Data for the task:
BEGIN
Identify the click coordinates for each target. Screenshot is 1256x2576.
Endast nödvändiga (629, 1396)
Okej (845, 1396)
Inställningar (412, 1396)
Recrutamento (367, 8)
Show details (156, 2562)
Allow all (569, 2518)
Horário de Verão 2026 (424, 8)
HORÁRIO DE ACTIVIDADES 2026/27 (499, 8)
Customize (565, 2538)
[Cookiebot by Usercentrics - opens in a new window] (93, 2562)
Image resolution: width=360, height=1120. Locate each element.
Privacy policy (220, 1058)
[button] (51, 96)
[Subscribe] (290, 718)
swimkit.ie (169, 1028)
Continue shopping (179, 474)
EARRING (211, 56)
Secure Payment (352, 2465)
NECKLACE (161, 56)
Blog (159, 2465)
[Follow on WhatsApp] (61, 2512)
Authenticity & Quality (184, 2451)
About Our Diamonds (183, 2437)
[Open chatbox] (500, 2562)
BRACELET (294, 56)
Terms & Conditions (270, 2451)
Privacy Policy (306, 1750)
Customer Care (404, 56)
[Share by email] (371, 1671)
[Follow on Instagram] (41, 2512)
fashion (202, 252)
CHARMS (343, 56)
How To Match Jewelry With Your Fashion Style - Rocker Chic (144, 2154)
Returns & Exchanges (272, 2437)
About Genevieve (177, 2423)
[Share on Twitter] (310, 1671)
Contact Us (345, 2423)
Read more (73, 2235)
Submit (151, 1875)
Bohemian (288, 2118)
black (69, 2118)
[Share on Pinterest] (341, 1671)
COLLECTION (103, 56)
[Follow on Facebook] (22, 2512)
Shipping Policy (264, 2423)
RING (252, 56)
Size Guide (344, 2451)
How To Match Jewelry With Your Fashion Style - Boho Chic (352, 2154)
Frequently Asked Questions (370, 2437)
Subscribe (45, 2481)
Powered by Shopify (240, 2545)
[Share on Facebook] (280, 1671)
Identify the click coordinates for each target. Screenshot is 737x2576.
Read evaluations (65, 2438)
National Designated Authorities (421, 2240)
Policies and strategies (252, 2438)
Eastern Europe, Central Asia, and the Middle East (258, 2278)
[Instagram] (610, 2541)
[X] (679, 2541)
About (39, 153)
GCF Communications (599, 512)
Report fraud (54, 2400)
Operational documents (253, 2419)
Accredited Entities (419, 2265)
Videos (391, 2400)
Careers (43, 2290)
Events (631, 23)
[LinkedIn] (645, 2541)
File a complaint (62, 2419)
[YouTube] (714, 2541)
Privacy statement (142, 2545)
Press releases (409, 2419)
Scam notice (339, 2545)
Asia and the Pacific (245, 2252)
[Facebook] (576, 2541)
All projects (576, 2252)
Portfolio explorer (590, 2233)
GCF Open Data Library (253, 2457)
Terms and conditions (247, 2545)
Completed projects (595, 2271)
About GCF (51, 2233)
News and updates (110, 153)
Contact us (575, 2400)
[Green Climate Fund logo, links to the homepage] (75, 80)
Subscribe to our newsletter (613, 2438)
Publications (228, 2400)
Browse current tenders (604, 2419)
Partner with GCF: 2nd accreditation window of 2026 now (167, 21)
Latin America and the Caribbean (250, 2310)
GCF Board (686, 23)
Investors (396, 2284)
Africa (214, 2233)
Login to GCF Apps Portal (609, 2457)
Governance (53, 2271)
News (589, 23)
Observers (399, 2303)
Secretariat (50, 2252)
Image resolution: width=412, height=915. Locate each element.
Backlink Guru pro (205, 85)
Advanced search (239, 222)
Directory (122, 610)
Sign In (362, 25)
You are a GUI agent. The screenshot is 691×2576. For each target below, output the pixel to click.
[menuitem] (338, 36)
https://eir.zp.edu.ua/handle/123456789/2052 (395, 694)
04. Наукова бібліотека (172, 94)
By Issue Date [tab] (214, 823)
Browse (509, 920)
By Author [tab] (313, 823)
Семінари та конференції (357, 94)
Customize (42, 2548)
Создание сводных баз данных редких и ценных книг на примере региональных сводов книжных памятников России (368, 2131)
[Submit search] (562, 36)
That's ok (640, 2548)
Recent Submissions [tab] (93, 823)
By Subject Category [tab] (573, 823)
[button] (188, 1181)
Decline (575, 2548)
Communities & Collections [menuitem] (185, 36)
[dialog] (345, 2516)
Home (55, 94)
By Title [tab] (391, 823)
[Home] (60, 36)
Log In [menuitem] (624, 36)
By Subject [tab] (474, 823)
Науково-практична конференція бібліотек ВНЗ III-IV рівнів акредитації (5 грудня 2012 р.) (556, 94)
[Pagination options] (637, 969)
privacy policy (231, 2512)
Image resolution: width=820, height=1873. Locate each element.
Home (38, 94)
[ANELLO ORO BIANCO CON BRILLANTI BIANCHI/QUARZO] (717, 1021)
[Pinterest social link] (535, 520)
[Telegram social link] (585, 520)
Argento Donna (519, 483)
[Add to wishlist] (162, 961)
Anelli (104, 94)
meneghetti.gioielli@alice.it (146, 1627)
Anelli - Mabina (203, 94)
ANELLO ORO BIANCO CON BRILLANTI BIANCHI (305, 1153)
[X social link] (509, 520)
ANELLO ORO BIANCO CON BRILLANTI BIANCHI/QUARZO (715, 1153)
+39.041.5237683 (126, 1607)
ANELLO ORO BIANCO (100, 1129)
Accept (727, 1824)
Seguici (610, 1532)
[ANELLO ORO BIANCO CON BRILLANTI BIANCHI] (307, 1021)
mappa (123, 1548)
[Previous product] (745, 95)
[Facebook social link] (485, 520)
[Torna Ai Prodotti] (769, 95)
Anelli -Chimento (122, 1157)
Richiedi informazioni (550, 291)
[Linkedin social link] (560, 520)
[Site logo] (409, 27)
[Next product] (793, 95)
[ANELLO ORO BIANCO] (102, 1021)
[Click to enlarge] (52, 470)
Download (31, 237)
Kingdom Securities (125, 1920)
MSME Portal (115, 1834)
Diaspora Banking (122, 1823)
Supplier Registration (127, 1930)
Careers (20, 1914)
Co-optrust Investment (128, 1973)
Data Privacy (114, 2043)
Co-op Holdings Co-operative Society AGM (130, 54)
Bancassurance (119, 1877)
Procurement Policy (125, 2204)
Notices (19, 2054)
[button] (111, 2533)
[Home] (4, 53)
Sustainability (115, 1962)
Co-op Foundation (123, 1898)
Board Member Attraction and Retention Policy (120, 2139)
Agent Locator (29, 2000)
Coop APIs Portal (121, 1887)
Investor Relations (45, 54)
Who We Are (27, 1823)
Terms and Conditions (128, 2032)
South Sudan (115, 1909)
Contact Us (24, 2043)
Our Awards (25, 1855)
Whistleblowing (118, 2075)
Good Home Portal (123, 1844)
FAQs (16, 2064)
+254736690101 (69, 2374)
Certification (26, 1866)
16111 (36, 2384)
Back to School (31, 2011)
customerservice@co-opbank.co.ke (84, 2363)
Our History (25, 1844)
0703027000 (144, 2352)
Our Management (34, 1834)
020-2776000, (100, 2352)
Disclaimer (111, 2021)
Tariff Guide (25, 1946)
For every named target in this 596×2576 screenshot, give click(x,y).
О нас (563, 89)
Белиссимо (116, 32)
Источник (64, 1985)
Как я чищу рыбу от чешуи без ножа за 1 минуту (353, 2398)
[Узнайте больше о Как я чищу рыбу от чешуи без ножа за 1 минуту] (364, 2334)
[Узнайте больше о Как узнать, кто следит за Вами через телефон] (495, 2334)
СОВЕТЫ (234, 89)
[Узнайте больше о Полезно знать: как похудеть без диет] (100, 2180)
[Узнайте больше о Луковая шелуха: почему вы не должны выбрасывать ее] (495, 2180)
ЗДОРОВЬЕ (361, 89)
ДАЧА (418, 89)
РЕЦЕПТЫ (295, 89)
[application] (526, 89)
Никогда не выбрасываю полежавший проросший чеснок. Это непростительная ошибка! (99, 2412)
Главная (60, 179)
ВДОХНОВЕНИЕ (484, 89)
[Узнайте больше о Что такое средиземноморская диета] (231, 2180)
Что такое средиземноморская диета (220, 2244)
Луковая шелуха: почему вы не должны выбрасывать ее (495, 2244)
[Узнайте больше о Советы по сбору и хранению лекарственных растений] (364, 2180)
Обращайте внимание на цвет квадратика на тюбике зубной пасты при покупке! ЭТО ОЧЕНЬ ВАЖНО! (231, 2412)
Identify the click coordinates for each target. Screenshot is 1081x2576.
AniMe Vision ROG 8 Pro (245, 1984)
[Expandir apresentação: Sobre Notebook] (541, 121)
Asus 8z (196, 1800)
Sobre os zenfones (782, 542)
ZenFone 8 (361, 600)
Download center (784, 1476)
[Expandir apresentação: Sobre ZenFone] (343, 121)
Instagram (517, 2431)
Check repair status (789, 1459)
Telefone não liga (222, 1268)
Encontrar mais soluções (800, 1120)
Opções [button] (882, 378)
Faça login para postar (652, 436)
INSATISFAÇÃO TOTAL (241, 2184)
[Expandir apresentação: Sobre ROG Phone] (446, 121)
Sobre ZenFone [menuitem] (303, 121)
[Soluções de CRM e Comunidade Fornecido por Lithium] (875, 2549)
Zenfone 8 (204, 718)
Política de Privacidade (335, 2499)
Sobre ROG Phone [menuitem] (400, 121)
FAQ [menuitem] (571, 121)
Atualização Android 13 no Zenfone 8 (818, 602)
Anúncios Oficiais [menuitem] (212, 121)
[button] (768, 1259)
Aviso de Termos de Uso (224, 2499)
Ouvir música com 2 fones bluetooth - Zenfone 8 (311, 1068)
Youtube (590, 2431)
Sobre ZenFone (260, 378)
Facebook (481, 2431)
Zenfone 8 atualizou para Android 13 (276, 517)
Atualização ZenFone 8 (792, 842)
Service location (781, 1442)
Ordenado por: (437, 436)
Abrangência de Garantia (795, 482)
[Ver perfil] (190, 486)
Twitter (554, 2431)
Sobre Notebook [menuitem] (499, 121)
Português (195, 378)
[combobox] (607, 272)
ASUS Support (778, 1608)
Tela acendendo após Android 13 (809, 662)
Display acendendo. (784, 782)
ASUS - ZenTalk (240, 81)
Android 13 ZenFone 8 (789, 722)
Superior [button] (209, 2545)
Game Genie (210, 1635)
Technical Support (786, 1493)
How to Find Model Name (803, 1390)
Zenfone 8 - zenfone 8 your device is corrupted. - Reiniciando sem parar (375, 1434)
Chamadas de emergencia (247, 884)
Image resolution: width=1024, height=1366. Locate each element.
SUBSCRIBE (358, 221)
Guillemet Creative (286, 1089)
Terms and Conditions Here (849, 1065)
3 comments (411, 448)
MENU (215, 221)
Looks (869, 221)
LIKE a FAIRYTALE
END
Task item:
Everything from the line with "Africa (214, 2233)" through the line with "04. Наукова бібліотека (172, 94)" should be written out exactly as it appears above, end lines included, and nothing outside that range.

Your response:
Africa (214, 2233)
Login to GCF Apps Portal (609, 2457)
Governance (53, 2271)
News (589, 23)
Observers (399, 2303)
Secretariat (50, 2252)
Image resolution: width=412, height=915. Locate each element.
Backlink Guru pro (205, 85)
Advanced search (239, 222)
Directory (122, 610)
Sign In (362, 25)
You are a GUI agent. The screenshot is 691×2576. For each target below, output the pixel to click.
[menuitem] (338, 36)
https://eir.zp.edu.ua/handle/123456789/2052 (395, 694)
04. Наукова бібліотека (172, 94)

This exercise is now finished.